__Goal of the exercise__
Print them exactly: the lines from the beginning of the entries below through the line that contains "The width and", and only those, with the pictures left out.

__Given entries__

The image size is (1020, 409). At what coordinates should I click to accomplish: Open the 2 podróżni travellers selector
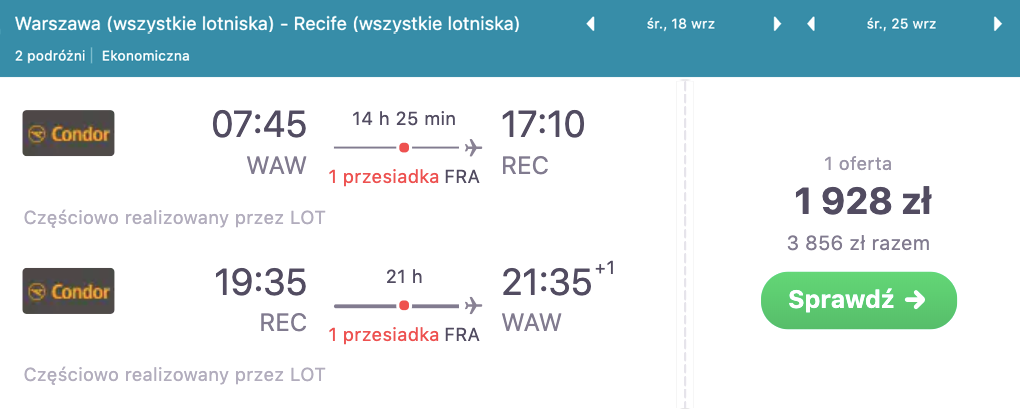(51, 56)
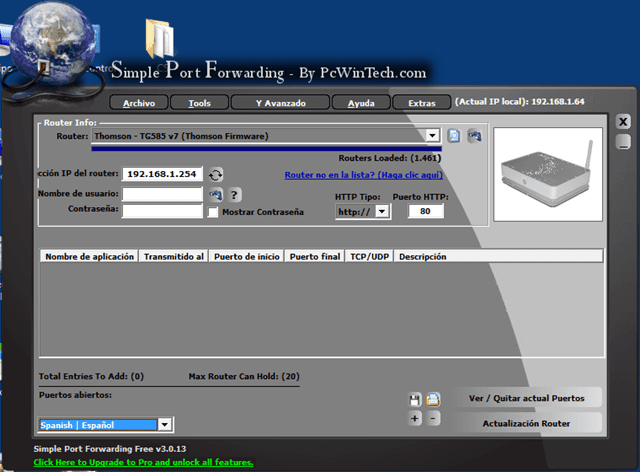This screenshot has width=640, height=472.
Task: Click the Actualización Router button
Action: pyautogui.click(x=526, y=423)
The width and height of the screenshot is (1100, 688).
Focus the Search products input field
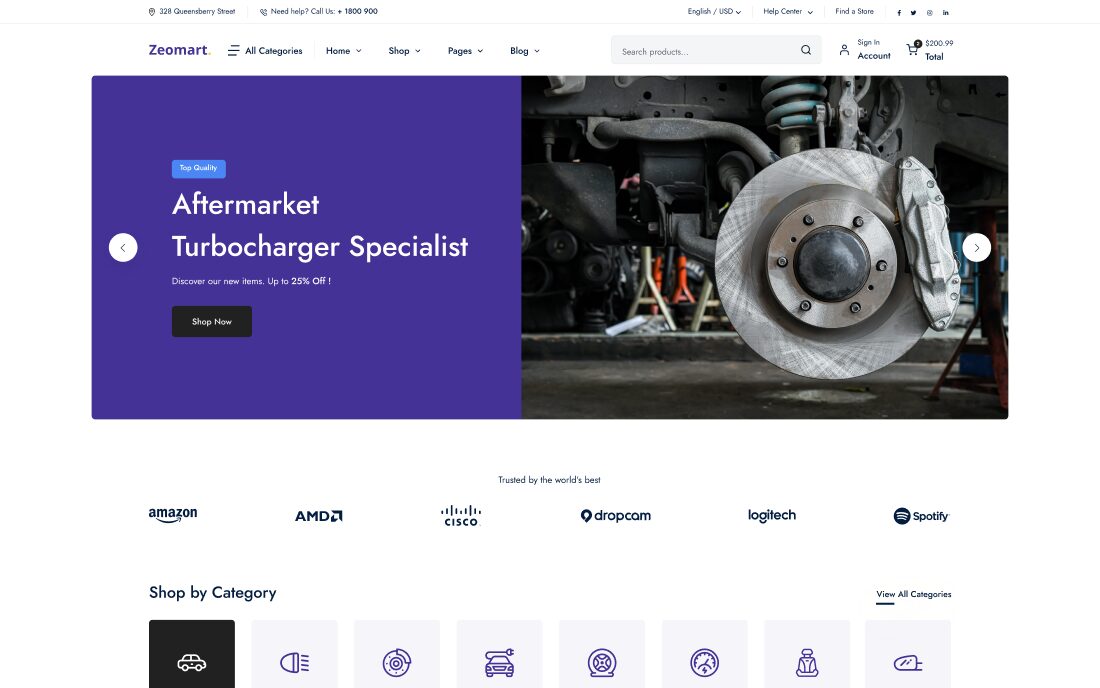tap(705, 51)

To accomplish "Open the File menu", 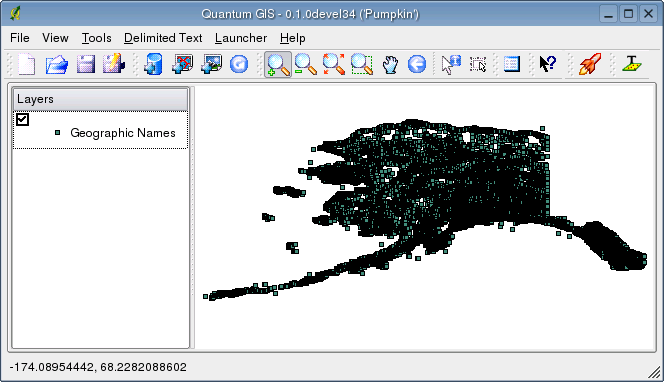I will (19, 38).

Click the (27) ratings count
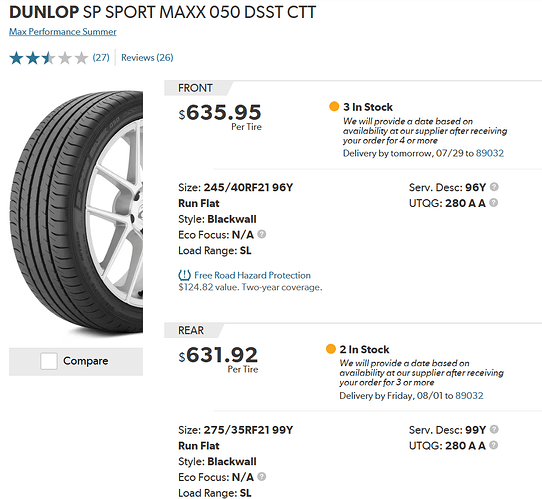click(x=101, y=57)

__Written solution__
The image size is (1020, 409). At what coordinates should I click to accomplish: Open the 2 podróżni travellers selector
(51, 56)
This screenshot has width=640, height=472.
Task: Click the Actualización Router button
Action: pyautogui.click(x=526, y=423)
The width and height of the screenshot is (1100, 688).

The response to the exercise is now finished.